Documentary Review: Quiet Heroes


By Shea Robinson | Fiction Department, Central Library

Quiet Heroes documents the extensive efforts of Dr. Kristen Ries, an infectious disease specialist, and Maggie Snyder, PA-C, during the height of the HIV/AIDS epidemic in Salt Lake City, Utah. Due to the area’s religious conservatism and fear of ostracism, a large percentage of the gay community lived in secret and had no access to HIV/AIDS medical treatment. After diagnosing her first patient with HIV in 1982, Dr. Ries became the only medical professional within Utah willing to treat HIV/AIDS patients.

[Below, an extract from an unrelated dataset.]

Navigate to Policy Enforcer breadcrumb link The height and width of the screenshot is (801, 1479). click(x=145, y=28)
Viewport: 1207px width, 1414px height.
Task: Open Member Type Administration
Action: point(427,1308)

Her caseload grew so rapidly that she immediately required the support of another physician to manage it efficiently. With no physicians in the area willing to partner with her, she asked Maggie Snyder—then a nurse—if she would become a physician’s assistant. Backed by the Catholic nuns of the Holy Cross Hospital, the two women cared for thousands of patients that were unable to find treatment elsewhere within the state of Utah.

While there are numerous documentaries that highlight the stigma and discrimination that HIV/AIDS patients faced during the '80s and '90s, Quiet Heroes is unique in its approach of complementing that narrative by shifting the spotlight to the emergence of a heroic response to that injustice. This documentary can be found on Kanopy.